The historic Road to the Isles is an ancient drove road which leaves General Wade's military road from Stirling to Inverness at Tummel Bridge, along the northern banks of the River Tummel and Loch Rannoch roughly along the present day B846. Where today's road runs out the old road continued over Rannoch Moor past Corrour Old Lodge towards Kings House on the A82, over the Devil's Staircase and past Kinlochleven, to meet the present A830 at Fort William.

Before the 19th century, there was no established road beyond Glenfinnan. The area beyond this to Mallaig was known as the Na Garbh-Chriochain (The Rough Bounds) and was part of the Lordship of the Isles of Clan Donald, then part of the estates of Clan Macdonald of Clanranald. In 1803, Thomas Telford campaigned for government funding to build a "Parliamentary Road" across the estate from Banavie and Corpach towards Arisaig.

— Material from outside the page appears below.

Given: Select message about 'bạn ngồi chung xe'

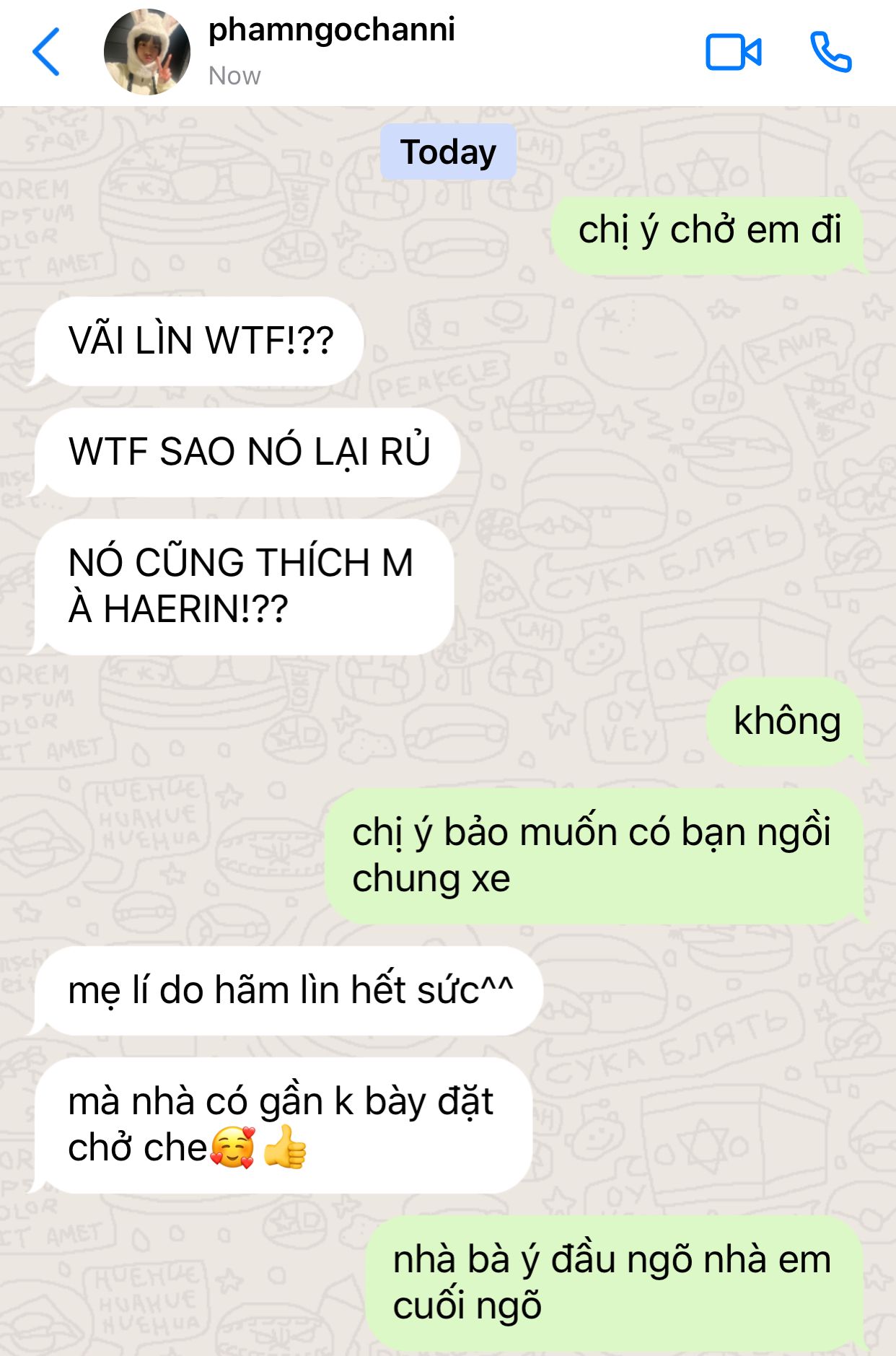Looking at the screenshot, I should 595,857.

The road was described as the "Loch-na-Gaul" road.

The road was constructed by Thomas Telford in the early 19th century. It remained a single-track road throughout most of the 20th century, with the final section being upgraded in 2009. As the Road to the Isles, it has been celebrated as a historic part of Scottish culture.

In the late 1930s, a proposal was put forward in parliament to extend the A830 along the coast of the mainland as far as Kyle of Lochalsh. This was dismissed as being prohibitively expensive and of little practical use.

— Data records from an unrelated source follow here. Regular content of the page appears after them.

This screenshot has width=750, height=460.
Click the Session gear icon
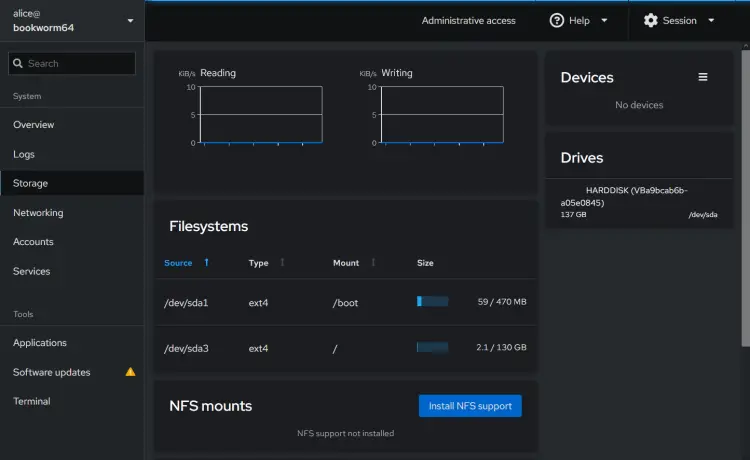[x=650, y=21]
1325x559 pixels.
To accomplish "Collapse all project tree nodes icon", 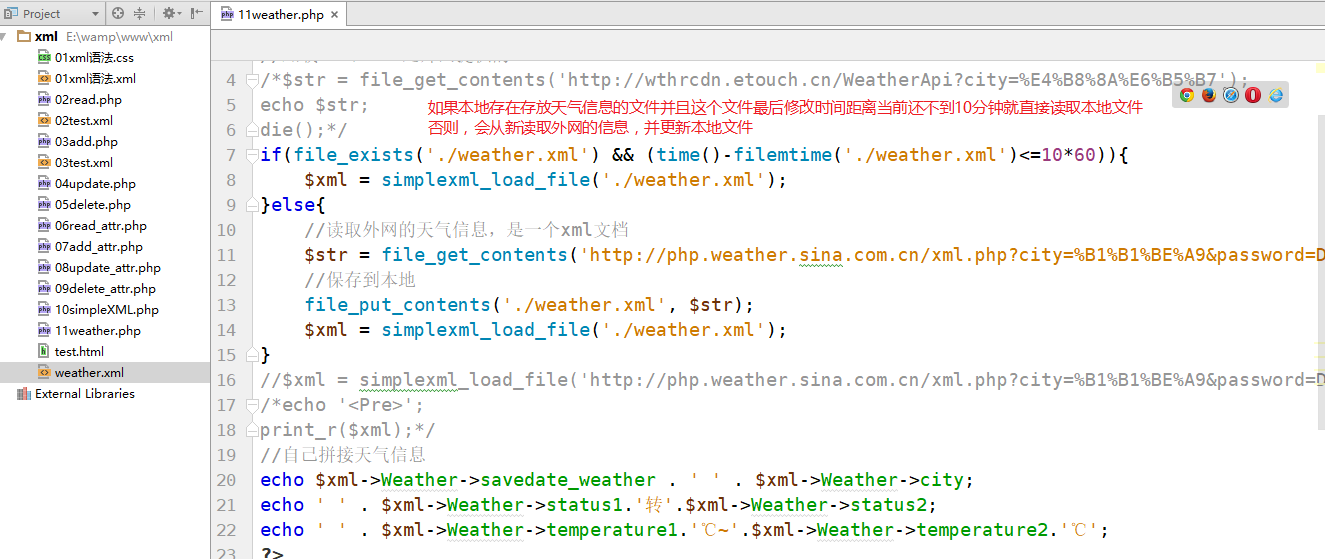I will pyautogui.click(x=140, y=13).
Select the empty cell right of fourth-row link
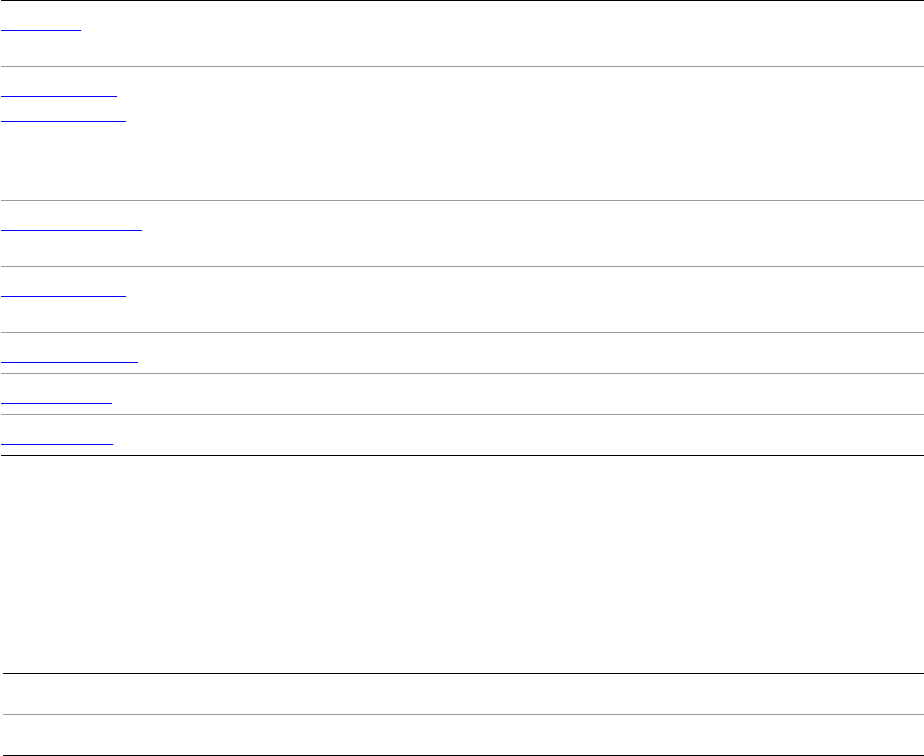 coord(500,299)
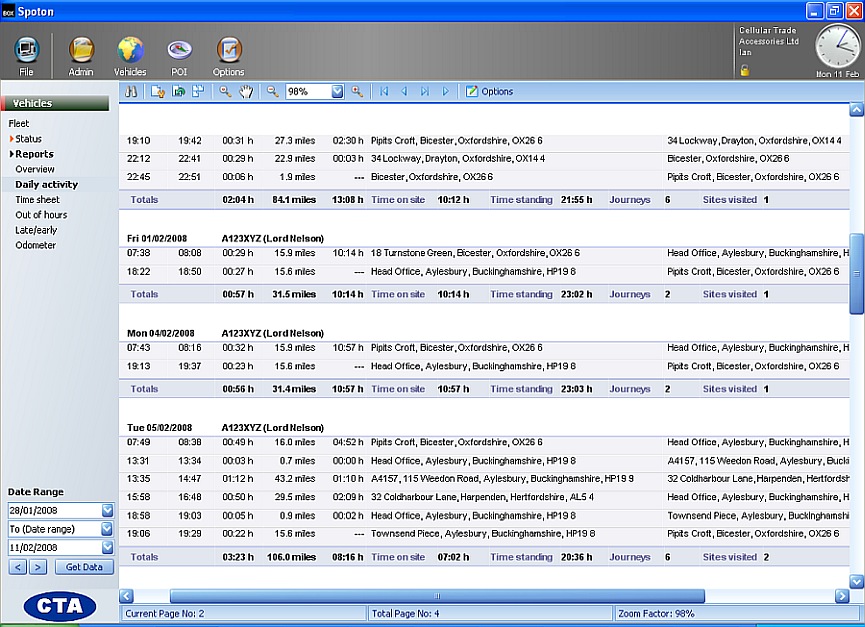Click the zoom out magnifier left of 98%
Screen dimensions: 865x627
pyautogui.click(x=271, y=91)
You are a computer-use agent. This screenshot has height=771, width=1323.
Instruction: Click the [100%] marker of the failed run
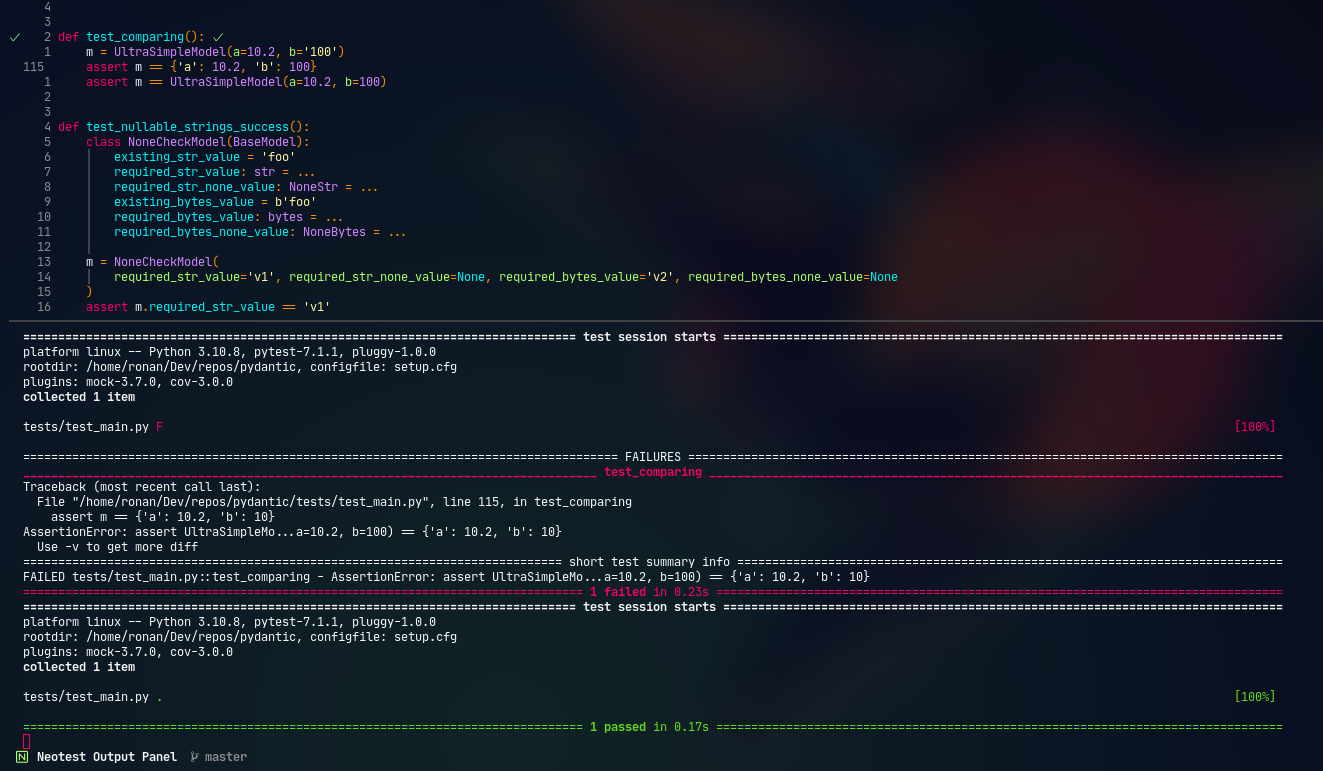click(1253, 426)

The road was predominantly single-track until the late 20th century. By 1954, a 6 long ton weight limit had been imposed on the road. while a report in 1965 showed there were still 30 miles of single-track along the route. In 1969, the section between Craigag and Glenfinnan was upgraded to a two-way road and realigned in some places. A new bridge over the Caledonian Canal at Banavie was built the following year. The poor quality of the A830 enabled the West Highland Line to remain open; it was marked for closure in the Beeching Report but this was not done because it was impractical to run a replacement bus service along the parallel road. In August 1991, a group of protestors, organised by a local councillor, blockaded the road as a protest over lack of improvements.

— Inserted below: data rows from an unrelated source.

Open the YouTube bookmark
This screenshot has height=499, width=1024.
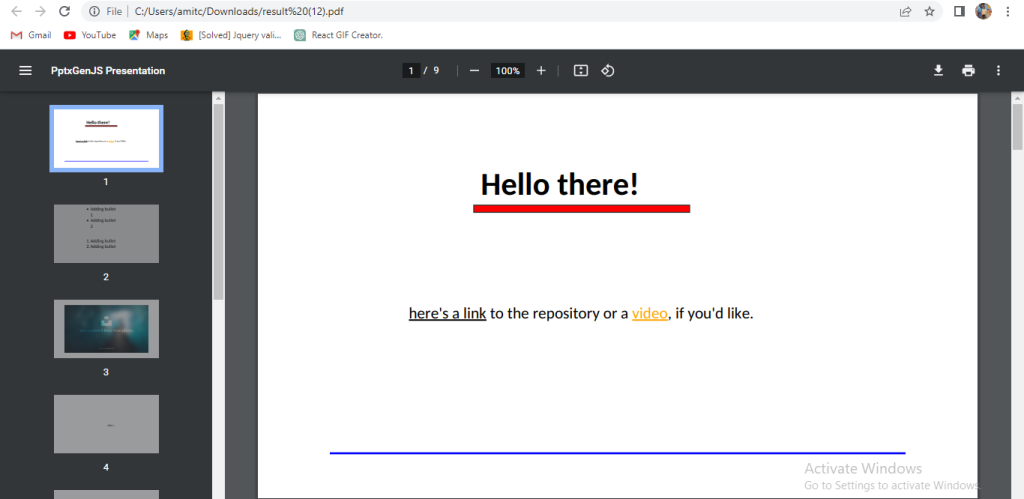90,35
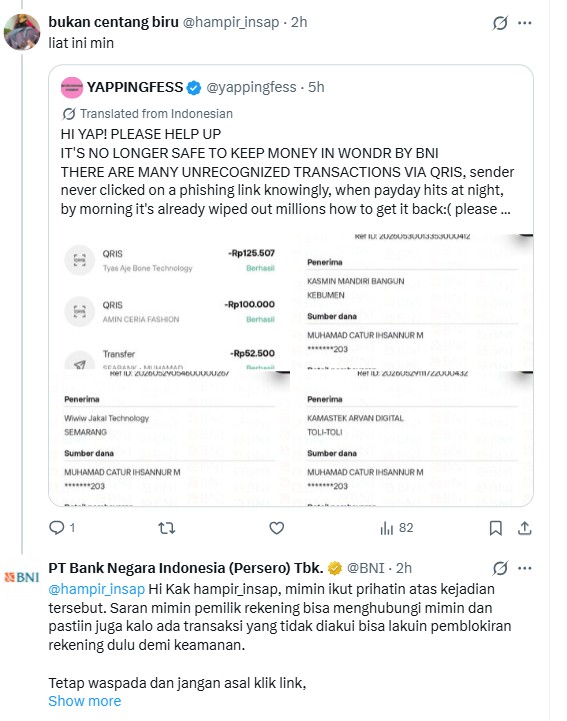Click hampir_insap's profile avatar
Viewport: 567px width, 721px height.
22,32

In 2007, the road was assessed by the Institute of Advanced Motorists as being 1 of 11 roads in the UK having a "1 star" dangerous section along it. In April 2009, the final single-track section of A830 between Arisaig and Lochailort (the only such example left on a British trunk road) was bypassed by a modern replacement as part of a £23.4m upgrade. The 7.4 mi bypassed section has been handed to the local authority for maintenance and designated the B8008.

==Culture==
===BBC programme Countryfile 2008===
On 25 May 2008 the road was featured in the BBC TV programme Countryfile.

===Songs===
There is a traditional Scottish song about the historic route of which the A830 forms part, called The Road to the Isles. The lyrics mention locations the route passes, including (in order of mention in the song): the Cuillin Hills, Tummel, Loch Rannoch, Lochaber, Shiel, Ailort, Morar, the Skerries and the Lews.

A satirical song about the road, "The 8-3-0," was written by Ian McCalman (of the Scottish folk group The McCalmans) and published in 1993, before the road's widening. The song lampoons the "single track" nature of the A-status road and depicts unsuspecting tourists dodging tourist buses and fish vans, and returning from Mallaig by train instead.